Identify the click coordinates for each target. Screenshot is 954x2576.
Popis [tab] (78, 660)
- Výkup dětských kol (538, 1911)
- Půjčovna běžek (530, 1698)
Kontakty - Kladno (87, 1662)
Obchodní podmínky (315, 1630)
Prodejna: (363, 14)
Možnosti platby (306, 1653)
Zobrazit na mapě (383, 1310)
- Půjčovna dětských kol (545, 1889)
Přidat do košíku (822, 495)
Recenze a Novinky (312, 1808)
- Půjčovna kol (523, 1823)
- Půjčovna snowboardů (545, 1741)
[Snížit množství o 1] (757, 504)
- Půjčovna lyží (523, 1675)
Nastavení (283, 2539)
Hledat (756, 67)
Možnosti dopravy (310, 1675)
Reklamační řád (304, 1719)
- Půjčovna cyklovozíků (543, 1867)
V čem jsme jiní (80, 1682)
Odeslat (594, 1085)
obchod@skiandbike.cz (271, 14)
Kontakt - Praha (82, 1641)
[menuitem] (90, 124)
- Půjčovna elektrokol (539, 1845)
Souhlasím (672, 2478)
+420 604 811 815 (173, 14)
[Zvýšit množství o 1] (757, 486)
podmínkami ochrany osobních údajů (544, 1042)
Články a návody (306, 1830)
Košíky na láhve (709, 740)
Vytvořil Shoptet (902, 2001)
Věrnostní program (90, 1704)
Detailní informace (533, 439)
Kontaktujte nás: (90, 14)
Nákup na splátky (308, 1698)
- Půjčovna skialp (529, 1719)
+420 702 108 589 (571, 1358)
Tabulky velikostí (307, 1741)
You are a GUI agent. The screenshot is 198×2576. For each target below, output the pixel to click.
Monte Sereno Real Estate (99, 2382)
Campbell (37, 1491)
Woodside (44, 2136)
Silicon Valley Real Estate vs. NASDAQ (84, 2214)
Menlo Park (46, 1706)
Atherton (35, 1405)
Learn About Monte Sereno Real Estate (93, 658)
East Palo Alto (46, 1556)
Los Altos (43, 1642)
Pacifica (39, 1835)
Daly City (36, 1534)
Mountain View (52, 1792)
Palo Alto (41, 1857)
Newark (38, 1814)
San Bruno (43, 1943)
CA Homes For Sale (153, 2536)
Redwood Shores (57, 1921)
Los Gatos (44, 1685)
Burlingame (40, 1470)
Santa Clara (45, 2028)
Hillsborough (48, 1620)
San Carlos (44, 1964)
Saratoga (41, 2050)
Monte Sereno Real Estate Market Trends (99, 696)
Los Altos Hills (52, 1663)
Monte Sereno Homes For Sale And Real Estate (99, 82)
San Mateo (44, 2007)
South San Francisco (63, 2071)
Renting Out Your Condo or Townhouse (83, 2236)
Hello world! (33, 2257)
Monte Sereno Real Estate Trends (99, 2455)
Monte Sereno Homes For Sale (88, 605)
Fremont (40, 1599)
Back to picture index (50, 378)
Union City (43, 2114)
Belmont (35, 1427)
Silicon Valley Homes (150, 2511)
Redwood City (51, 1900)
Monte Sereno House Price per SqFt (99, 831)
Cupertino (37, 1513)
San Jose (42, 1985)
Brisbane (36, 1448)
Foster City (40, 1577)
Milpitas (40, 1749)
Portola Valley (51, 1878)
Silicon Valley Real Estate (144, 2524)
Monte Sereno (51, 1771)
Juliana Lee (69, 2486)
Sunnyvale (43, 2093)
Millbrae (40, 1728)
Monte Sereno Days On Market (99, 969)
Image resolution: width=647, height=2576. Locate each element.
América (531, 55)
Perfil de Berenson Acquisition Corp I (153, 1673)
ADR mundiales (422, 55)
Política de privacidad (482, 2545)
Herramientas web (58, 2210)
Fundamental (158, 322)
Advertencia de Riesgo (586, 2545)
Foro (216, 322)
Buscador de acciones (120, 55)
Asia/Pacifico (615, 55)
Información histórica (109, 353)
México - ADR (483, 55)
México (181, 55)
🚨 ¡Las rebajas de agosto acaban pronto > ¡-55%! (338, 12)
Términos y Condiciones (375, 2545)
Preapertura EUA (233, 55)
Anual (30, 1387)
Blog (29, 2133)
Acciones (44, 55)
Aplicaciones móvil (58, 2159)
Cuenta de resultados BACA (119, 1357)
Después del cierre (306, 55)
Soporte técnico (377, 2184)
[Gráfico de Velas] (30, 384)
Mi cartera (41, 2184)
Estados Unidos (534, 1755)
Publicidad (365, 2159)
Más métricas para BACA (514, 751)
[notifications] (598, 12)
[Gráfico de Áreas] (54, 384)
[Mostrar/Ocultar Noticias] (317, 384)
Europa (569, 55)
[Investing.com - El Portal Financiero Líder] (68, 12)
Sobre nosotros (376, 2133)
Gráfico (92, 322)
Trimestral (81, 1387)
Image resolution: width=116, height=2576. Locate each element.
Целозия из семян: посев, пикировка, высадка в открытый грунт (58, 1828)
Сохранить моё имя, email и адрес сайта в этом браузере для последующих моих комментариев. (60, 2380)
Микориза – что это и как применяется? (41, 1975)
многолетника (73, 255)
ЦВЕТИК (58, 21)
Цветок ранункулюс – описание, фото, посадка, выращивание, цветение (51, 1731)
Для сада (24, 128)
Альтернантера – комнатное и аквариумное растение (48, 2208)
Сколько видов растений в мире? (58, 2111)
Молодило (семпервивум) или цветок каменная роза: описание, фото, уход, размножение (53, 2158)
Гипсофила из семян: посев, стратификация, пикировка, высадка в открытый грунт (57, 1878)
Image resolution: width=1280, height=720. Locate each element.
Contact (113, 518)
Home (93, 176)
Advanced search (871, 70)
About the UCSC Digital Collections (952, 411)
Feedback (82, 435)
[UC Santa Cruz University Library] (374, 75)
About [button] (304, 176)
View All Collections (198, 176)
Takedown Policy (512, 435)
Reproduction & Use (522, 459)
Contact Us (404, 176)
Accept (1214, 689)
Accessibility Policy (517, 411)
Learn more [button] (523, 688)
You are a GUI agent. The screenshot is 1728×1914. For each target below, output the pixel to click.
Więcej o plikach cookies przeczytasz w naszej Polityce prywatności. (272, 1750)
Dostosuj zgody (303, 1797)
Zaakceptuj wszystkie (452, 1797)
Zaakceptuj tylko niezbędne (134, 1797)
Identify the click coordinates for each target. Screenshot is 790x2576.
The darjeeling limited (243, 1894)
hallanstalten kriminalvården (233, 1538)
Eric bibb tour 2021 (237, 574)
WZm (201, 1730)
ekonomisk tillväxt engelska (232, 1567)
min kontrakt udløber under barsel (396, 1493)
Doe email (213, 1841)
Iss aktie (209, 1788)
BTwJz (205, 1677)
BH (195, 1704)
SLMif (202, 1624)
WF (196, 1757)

++++++++

» Aim of the exercise
The full set of records should be duplicated exactly.

» Output below
Identify the click coordinates for each target. Screenshot is 954x2576.
Popis [tab] (78, 660)
- Výkup dětských kol (538, 1911)
- Půjčovna běžek (530, 1698)
Kontakty - Kladno (87, 1662)
Obchodní podmínky (315, 1630)
Prodejna: (363, 14)
Možnosti platby (306, 1653)
Zobrazit na mapě (383, 1310)
- Půjčovna dětských kol (545, 1889)
Přidat do košíku (822, 495)
Recenze a Novinky (312, 1808)
- Půjčovna kol (523, 1823)
- Půjčovna snowboardů (545, 1741)
[Snížit množství o 1] (757, 504)
- Půjčovna lyží (523, 1675)
Nastavení (283, 2539)
Hledat (756, 67)
Možnosti dopravy (310, 1675)
Reklamační řád (304, 1719)
- Půjčovna cyklovozíků (543, 1867)
V čem jsme jiní (80, 1682)
Odeslat (594, 1085)
obchod@skiandbike.cz (271, 14)
Kontakt - Praha (82, 1641)
[menuitem] (90, 124)
- Půjčovna elektrokol (539, 1845)
Souhlasím (672, 2478)
+420 604 811 815 (173, 14)
[Zvýšit množství o 1] (757, 486)
podmínkami ochrany osobních údajů (544, 1042)
Články a návody (306, 1830)
Košíky na láhve (709, 740)
Vytvořil Shoptet (902, 2001)
Věrnostní program (90, 1704)
Detailní informace (533, 439)
Kontaktujte nás: (90, 14)
Nákup na splátky (308, 1698)
- Půjčovna skialp (529, 1719)
+420 702 108 589 (571, 1358)
Tabulky velikostí (307, 1741)
You are a GUI agent. The screenshot is 198×2576. For each target below, output the pixel to click.
Monte Sereno Real Estate (99, 2382)
Campbell (37, 1491)
Woodside (44, 2136)
Silicon Valley Real Estate vs. NASDAQ (84, 2214)
Menlo Park (46, 1706)
Atherton (35, 1405)
Learn About Monte Sereno Real Estate (93, 658)
East Palo Alto (46, 1556)
Los Altos (43, 1642)
Pacifica (39, 1835)
Daly City (36, 1534)
Mountain View (52, 1792)
Palo Alto (41, 1857)
Newark (38, 1814)
San Bruno (43, 1943)
CA Homes For Sale (153, 2536)
Redwood Shores (57, 1921)
Los Gatos (44, 1685)
Burlingame (40, 1470)
Santa Clara (45, 2028)
Hillsborough (48, 1620)
San Carlos (44, 1964)
Saratoga (41, 2050)
Monte Sereno Real Estate Market Trends (99, 696)
Los Altos Hills (52, 1663)
Monte Sereno Homes For Sale And Real Estate (99, 82)
San Mateo (44, 2007)
South San Francisco (63, 2071)
Renting Out Your Condo or Townhouse (83, 2236)
Hello world! (33, 2257)
Monte Sereno Real Estate Trends (99, 2455)
Monte Sereno Homes For Sale (88, 605)
Fremont (40, 1599)
Back to picture index (50, 378)
Union City (43, 2114)
Belmont (35, 1427)
Silicon Valley Homes (150, 2511)
Redwood City (51, 1900)
Monte Sereno House Price per SqFt (99, 831)
Cupertino (37, 1513)
San Jose (42, 1985)
Brisbane (36, 1448)
Foster City (40, 1577)
Milpitas (40, 1749)
Portola Valley (51, 1878)
Silicon Valley Real Estate (144, 2524)
Monte Sereno (51, 1771)
Juliana Lee (69, 2486)
Sunnyvale (43, 2093)
Millbrae (40, 1728)
Monte Sereno Days On Market (99, 969)
Image resolution: width=647, height=2576. Locate each element.
América (531, 55)
Perfil de Berenson Acquisition Corp I (153, 1673)
ADR mundiales (422, 55)
Política de privacidad (482, 2545)
Herramientas web (58, 2210)
Fundamental (158, 322)
Advertencia de Riesgo (586, 2545)
Foro (216, 322)
Buscador de acciones (120, 55)
Asia/Pacifico (615, 55)
Información histórica (109, 353)
México - ADR (483, 55)
México (181, 55)
🚨 ¡Las rebajas de agosto acaban pronto > ¡-55%! (338, 12)
Términos y Condiciones (375, 2545)
Preapertura EUA (233, 55)
Anual (30, 1387)
Blog (29, 2133)
Acciones (44, 55)
Aplicaciones móvil (58, 2159)
Cuenta de resultados BACA (119, 1357)
Después del cierre (306, 55)
Soporte técnico (377, 2184)
[Gráfico de Velas] (30, 384)
Mi cartera (41, 2184)
Estados Unidos (534, 1755)
Publicidad (365, 2159)
Más métricas para BACA (514, 751)
[notifications] (598, 12)
[Gráfico de Áreas] (54, 384)
[Mostrar/Ocultar Noticias] (317, 384)
Europa (569, 55)
[Investing.com - El Portal Financiero Líder] (68, 12)
Sobre nosotros (376, 2133)
Gráfico (92, 322)
Trimestral (81, 1387)
Image resolution: width=116, height=2576. Locate each element.
Целозия из семян: посев, пикировка, высадка в открытый грунт (58, 1828)
Сохранить моё имя, email и адрес сайта в этом браузере для последующих моих комментариев. (60, 2380)
Микориза – что это и как применяется? (41, 1975)
многолетника (73, 255)
ЦВЕТИК (58, 21)
Цветок ранункулюс – описание, фото, посадка, выращивание, цветение (51, 1731)
Для сада (24, 128)
Альтернантера – комнатное и аквариумное растение (48, 2208)
Сколько видов растений в мире? (58, 2111)
Молодило (семпервивум) или цветок каменная роза: описание, фото, уход, размножение (53, 2158)
Гипсофила из семян: посев, стратификация, пикировка, высадка в открытый грунт (57, 1878)
Image resolution: width=1280, height=720. Locate each element.
Contact (113, 518)
Home (93, 176)
Advanced search (871, 70)
About the UCSC Digital Collections (952, 411)
Feedback (82, 435)
[UC Santa Cruz University Library] (374, 75)
About [button] (304, 176)
View All Collections (198, 176)
Takedown Policy (512, 435)
Reproduction & Use (522, 459)
Contact Us (404, 176)
Accept (1214, 689)
Accessibility Policy (517, 411)
Learn more [button] (523, 688)
You are a GUI agent. The screenshot is 1728×1914. For each target below, output the pixel to click.
Więcej o plikach cookies przeczytasz w naszej Polityce prywatności. (272, 1750)
Dostosuj zgody (303, 1797)
Zaakceptuj wszystkie (452, 1797)
Zaakceptuj tylko niezbędne (134, 1797)
Identify the click coordinates for each target. Screenshot is 790x2576.
The darjeeling limited (243, 1894)
hallanstalten kriminalvården (233, 1538)
Eric bibb tour 2021 (237, 574)
WZm (201, 1730)
ekonomisk tillväxt engelska (232, 1567)
min kontrakt udløber under barsel (396, 1493)
Doe email (213, 1841)
Iss aktie (209, 1788)
BTwJz (205, 1677)
BH (195, 1704)
SLMif (202, 1624)
WF (196, 1757)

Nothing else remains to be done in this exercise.